Toute cette scène est à lire entre les lignes. Les jeux de regards entre les deux sont éloquents : Livaï, qui en sait déjà un peu, se doute d'en quoi consiste le but d'Erwin : prouver que son père avait raison ; Erwin se doute que Livaï le sait et essaie d'esquiver ses questions parce qu'il ne veut pas le dire de vive voix. Dans cette scène, Livaï essaie de coincer Erwin, de l'acculer afin qu'il reconnaisse que son rêve est toxique, mais n'y arrive pas. Il est trop tard, Erwin ira au combat et y mourra. Glorieux.

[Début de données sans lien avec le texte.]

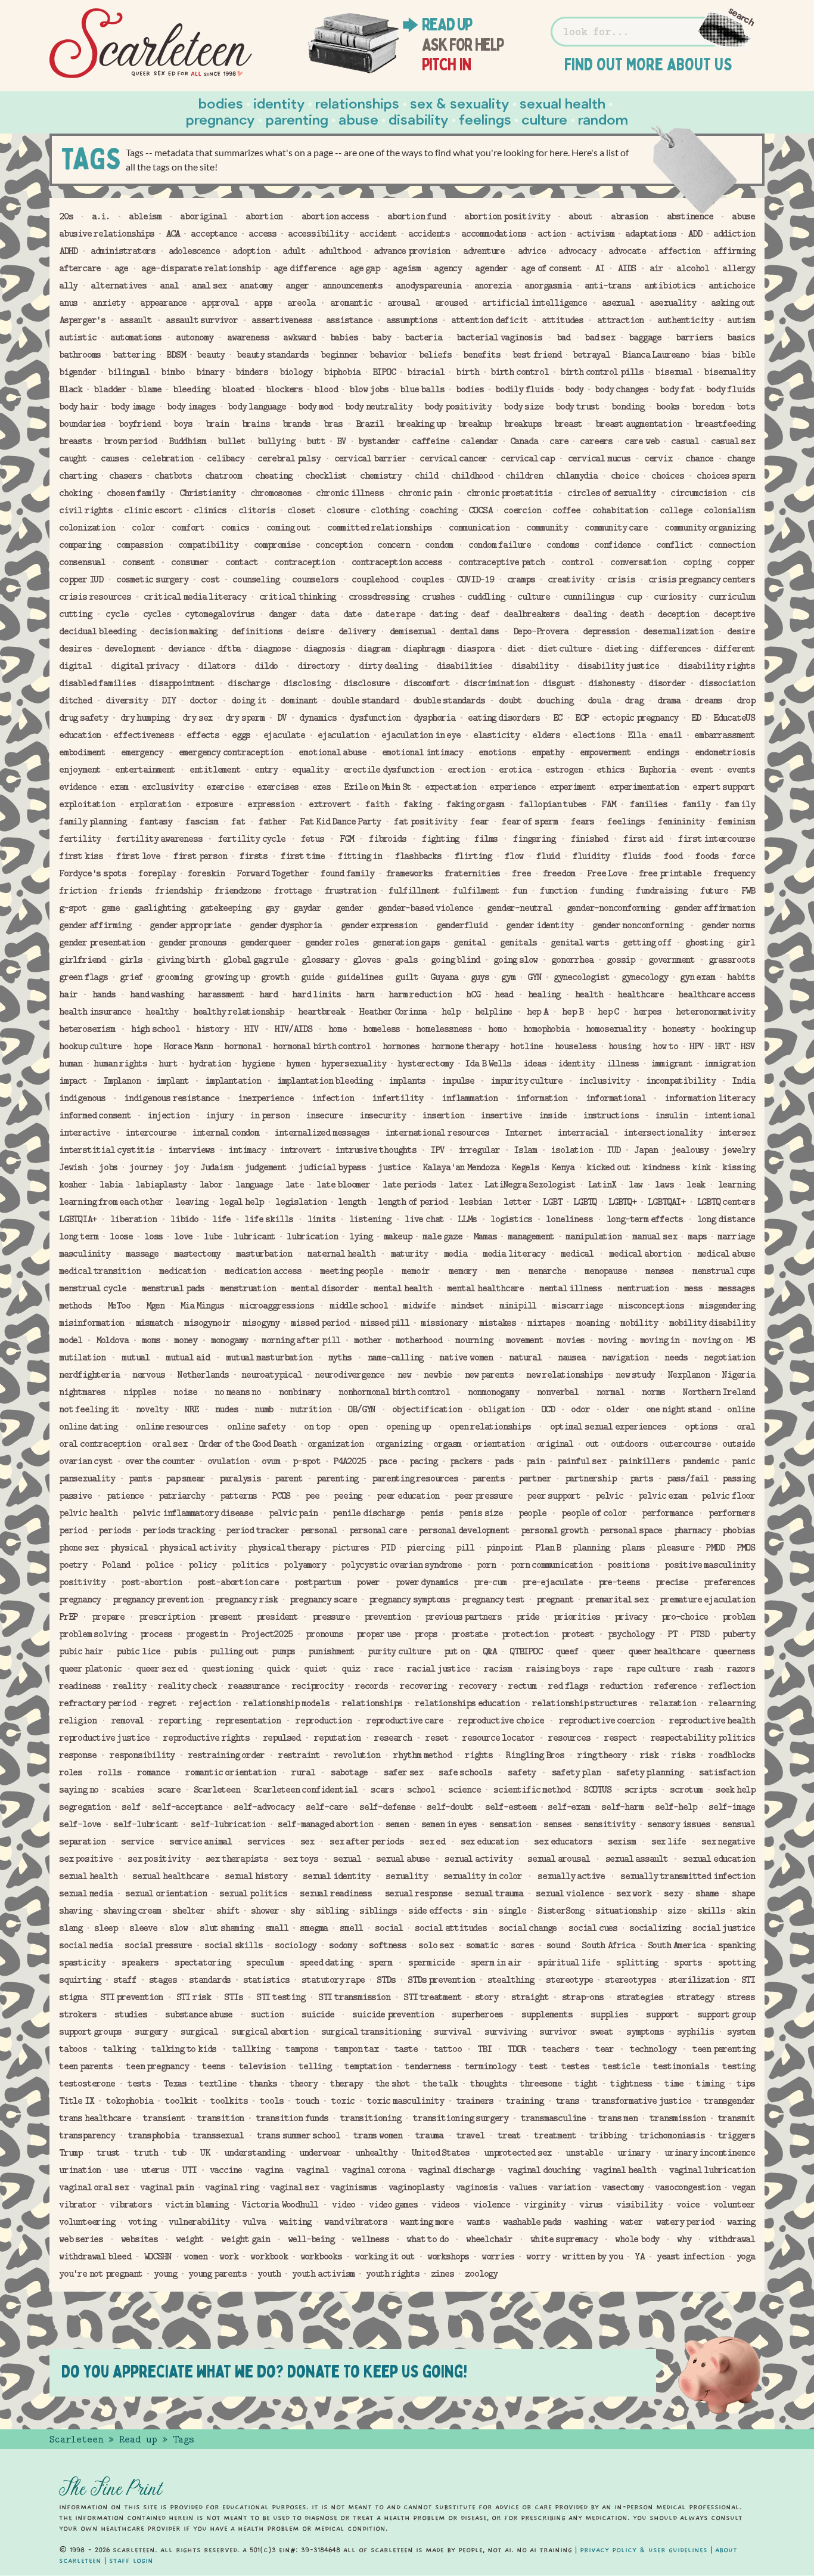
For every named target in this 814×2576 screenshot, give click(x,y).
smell (351, 1928)
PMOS (746, 1547)
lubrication (312, 1236)
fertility (80, 838)
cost (210, 579)
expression (270, 804)
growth (275, 977)
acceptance (214, 233)
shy (297, 1910)
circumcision (698, 493)
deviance (186, 648)
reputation (337, 1737)
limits (321, 1219)
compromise (277, 545)
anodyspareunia (428, 285)
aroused (451, 302)
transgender (729, 2100)
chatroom (223, 475)
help (451, 1011)
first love (138, 856)
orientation (498, 1444)
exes (321, 787)
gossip (621, 959)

La communication entre eux se rétablit quand Erwin s'effondre enfin devant Livaï. C'est un moment très intime entre eux deux, car des gradés d'un régiment militaire ne peuvent se laisser aller de cette manière en temps normal. Il n'hésite plus à exprimer ses doutes et son sentiment de culpabilité devant Livaï ; il sait que celui-ci ne le jugera pas mal, car Erwin sait que Livaï a vu clair en lui et qu'il l'a suivi malgré tout ; il veut partager son mal-être avec lui, lui faire comprendre à quel point sa charge était lourde à supporter (ce dont Livaï n'a jamais douté puisqu'il en a pris sa part). Peut-être a-t-il voulu lui dire tout cela depuis un moment sans en trouver la force, de peur que Livaï ne se détourne de lui, en le considérant comme un chef incompétent et indigne d'être suivi. Mais c'est tout le contraire qui se passe. Livaï lui affirme qu'il est un chef exemplaire et qu'il a agit comme il le devait. Livaï sait qu'il ne pourra pas forcer Erwin à s'échapper, alors il tente de lui offrir une mort glorieuse. Cependant, c'est Erwin et non Livaï qui propose la dernière stratégie, celle du suicide programmé. Erwin n'attendait qu'une chose de Livaï, qu'il le suive dans cette démarche. Les mots que Livaï choisit ici pour lui parler sont sans doute les meilleurs qu'il pouvait trouver et rattrapent l'acte manqué précédent. Pour la première fois peut-être, les mots qu'il prononce ont une importance capitale, et permettent à Erwin de retrouver celui qu'il est réellement, le major du bataillon d'exploration, et de laisser l'enfant blessé en arrière.


L'ultime "merci" d'Erwin à Livaï vaut tous les autres mots qui auraient pu être dits. C'est sur ce "merci" qui résume toute leur vie commune qu'ils se disent réellement adieu avant de charger tous les deux vers leur destin.